Sunday, October 19, 2014
The World Champions
At League of Legends, that is. For all you old squares, League of Legends is a hugely popular online game in which teams of five players control fantastic "champions" in 5 v 5 battles, until the winning team destroys the other team's base. Each game takes about half an hour. This is Samsung White, five young Koreans who romped through the world championships and will now divide the $1 million in prize money. My two older sons are really into this game and they are both fans of this team, because of their super-aggressive, super fast style of play. You can watch some snippets of the online telecast here, and the announcers are just in awe of how fast the team decides on strategy and puts it into action. Whenever people roll their eyes at taking video games this seriously, my sons fire back, "No, football is stupid -- League of Legends is all about being smarter and mentally quicker than the other team."
To be fair, it's entirely possible for both football and video games to be stupid.
ReplyDeleteI actually play and enjoy League of Legends, but I feel there is entirely too much emphasis on obsessive competition and winning, and far too little on good sportsmanship, personal growth and challenge, and plain old fun. There's still enough flexibility in the system that you can play and enjoy the game on your own terms, but it often means taking measures to prevent other people from making the experience worse - chiefly in the form of choosing who you play with (inviting friends and people you know, rather than letting the game randomly matchmake), and manually censoring verbal abuse from enemies and allies alike (via in-game mute functions that could really use a bit more flexibility, but ideally shouldn't be necessary in the first place).

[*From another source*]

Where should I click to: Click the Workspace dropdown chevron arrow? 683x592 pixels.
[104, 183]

Mass competition just seems to bring the worst out in people. People not only obsess over winning games, they also go to unbelieveable lengths to sour the successes of others when they cannot achieve such themselves. The amount of petty bickering and abuse that thrives in this atmosphere is staggering and depressing. It seems to be compounded in large part by the general problems of internet anonymity, but also by random matchmaking in a pool of many millions of players that ensures you'll almost never be randomly paired with the same person twice - meaning people always have a fresh audience to act out in front of, and have no community-imposed incentives to behave civilly or decently.
The absolute worst offenders do get punished by the automated systems, but these are a very small percentage, and in reality policing a community this large purely through developer tools is woefully inadequate. The only thing that has any chance of truly working with any large scale significance would be community self-policing, but with the current culture that surrounds the game and other like it, this is equally untenable.

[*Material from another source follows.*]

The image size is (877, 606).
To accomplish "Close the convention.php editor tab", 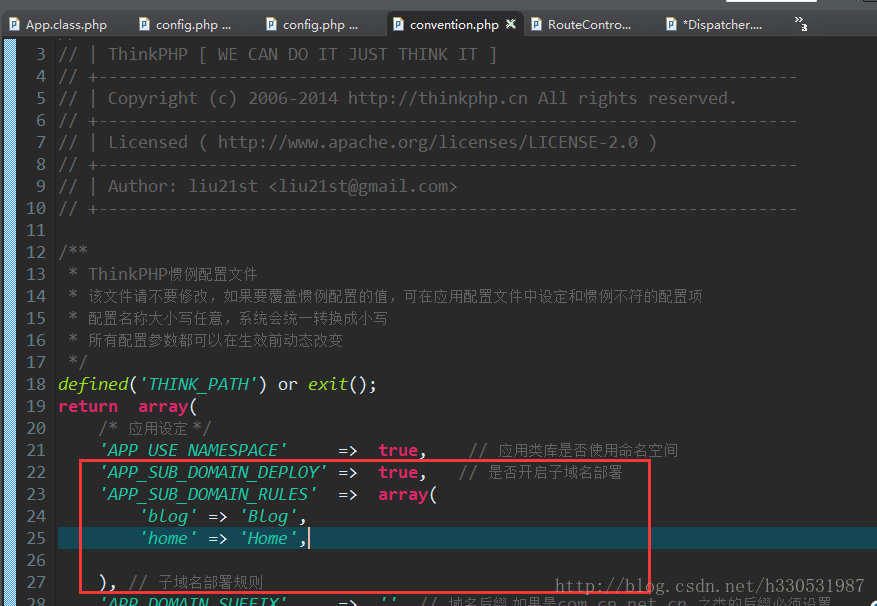I will 511,24.
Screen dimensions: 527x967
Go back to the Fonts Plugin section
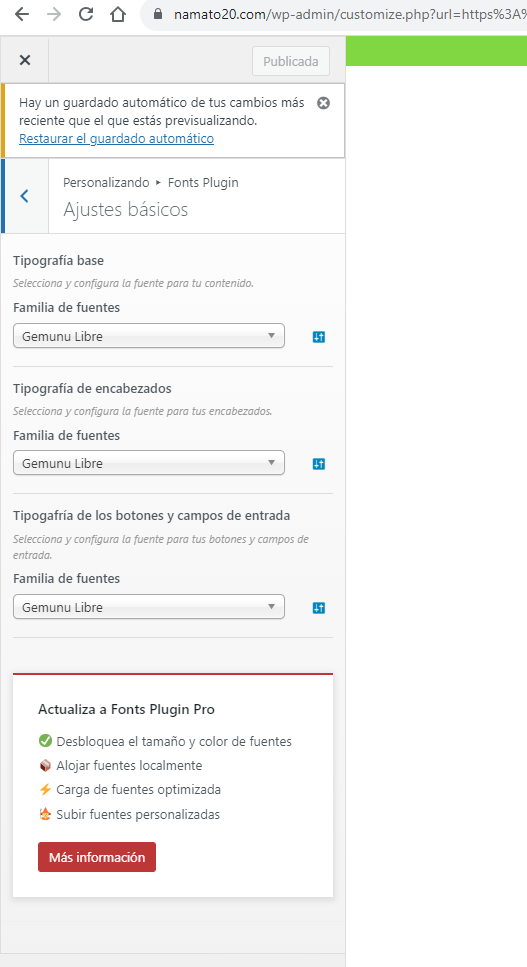click(x=25, y=196)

There's no good solution - yet people will continue to play anyway, despite the abuse. I certainly do - even if I do get depressingly tired of muting and reporting people for absolutely awful, miserable, indecent behavior.
PS - The "World Tournament" nonsense also certainly doesn't help. It takes all the idiotic baggage of professional sports and throws it into an already less than ideal mass of cultural values. It celebrates the top one percent of the top one percent of players in a gaudy spectacle of pettiness, posturing, machismo, and "celebrity", with overblown commentators and a complete lack of perspective and proportion.
ReplyDeleteOver 50 million people play the game, and all anyone cares about is which five players are at the very top, and how valuable they are as marketing platforms for corporate interests like Samsung. Over a hundred characters in the game, and all anyone plays are the most powerful or popular ones that get picked for the tournaments. So much mechanical potential for experimentation and crafting unplanned, unexpected experiences with the game system, and the near universal clammor is for conformity and formulaic immitation. The slavish devotion to aping the trendsetters has even been embraced by the game creators themselves, selling players character skins modeled after tournament-winning teams. "Be like Mike, and buy new Air Jordans today!"